TEXT TO READ:
[start]
After going through a difficult period, resulting from the ongoing political chaos and economic crisis, Brazil’s economy has started showing signs of recovery since the third quarter of 2017 with low interest rates, recovering business sentiment, robust agricultural output, and stronger dynamics in the labour market. During the third quarter of 2017, the economy grew at a 1.4 per cent annual growth rate, the highest since the first quarter of 2014.

 

With this, Brazil has also accelerated plans to attract local and foreign investments, and boost its nascent economic recovery. To these ends, the key steps adopted or planned are the announcement of Agora, é Avançar, or Now, Move Forward programme by the Ministry of Mines and Energy (MME) to prioritise energy, logistics infrastructure, defense, social and urban projects; the federal government’s initiatives to privatise the country’s largest state-owned power utility, Centrais Eletricas Brasileiras SA (Eletrobras), to improve the company’s financial strength; and MME’s Programa de Parcerias de Investimentos (PPI), or the Investment Partnership Programme, to foster private investment in the country’s infrastructure sector. This has helped improve investor confidence, clearly reflected by the fact that Brazil’s energy regulator, Agencia Nacional de Energia Eletrica (ANEEL), was able to award all 11 transmission concession lots offered during auction number 02/2017 in December, for the first time since 2014.
[end]
DATASET SECTION:
[start]
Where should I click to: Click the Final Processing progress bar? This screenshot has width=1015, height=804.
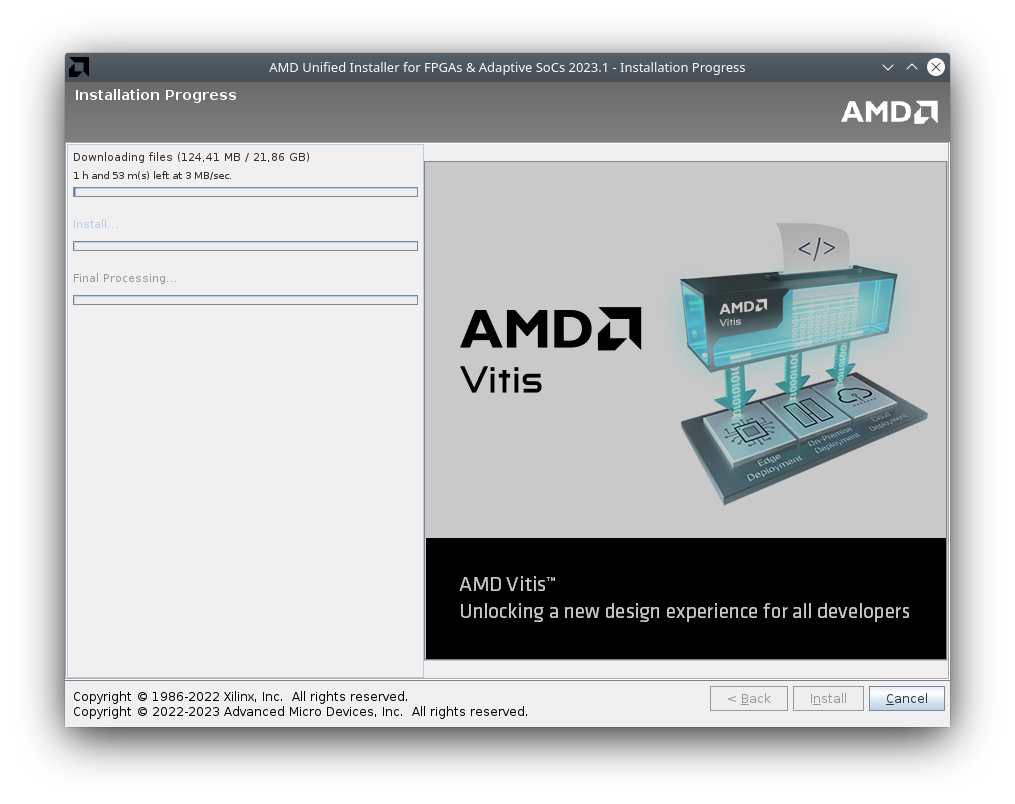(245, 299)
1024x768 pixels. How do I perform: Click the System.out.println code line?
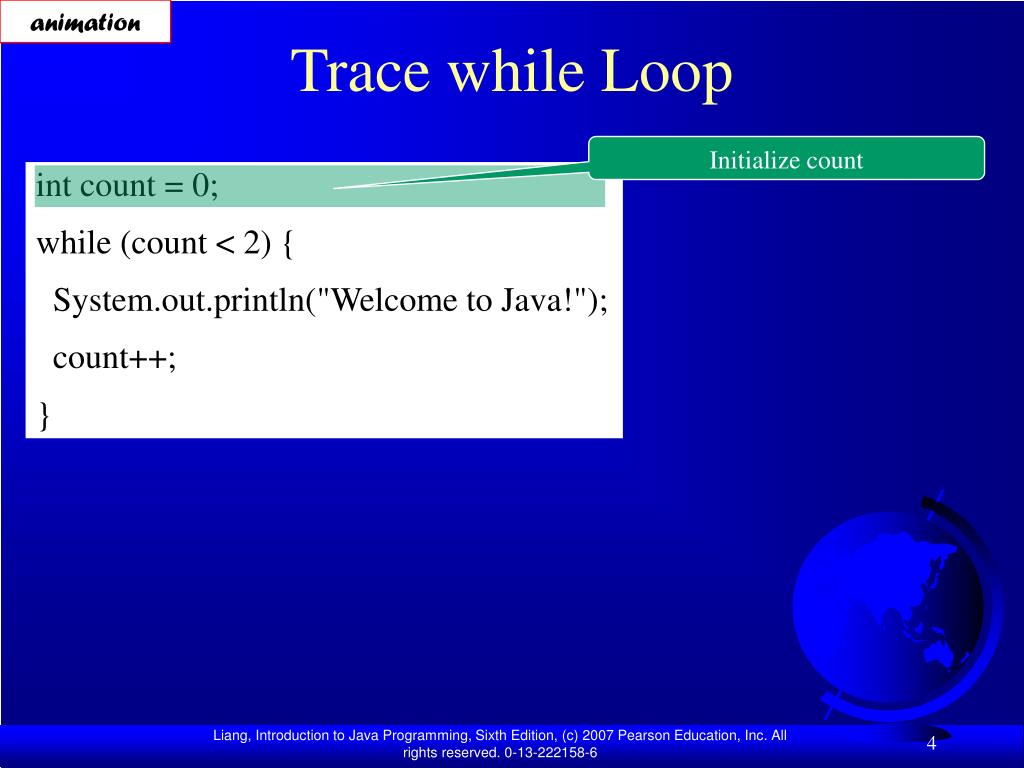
[end]
In the passage on Brazil's economy, quote the stretch from "After going through" through "quarter of 2014.". The listing comes from a separate source and has no connection to the passage on Brazil's economy.

RESPONSE FOR THIS EXERCISE:
After going through a difficult period, resulting from the ongoing political chaos and economic crisis, Brazil’s economy has started showing signs of recovery since the third quarter of 2017 with low interest rates, recovering business sentiment, robust agricultural output, and stronger dynamics in the labour market. During the third quarter of 2017, the economy grew at a 1.4 per cent annual growth rate, the highest since the first quarter of 2014.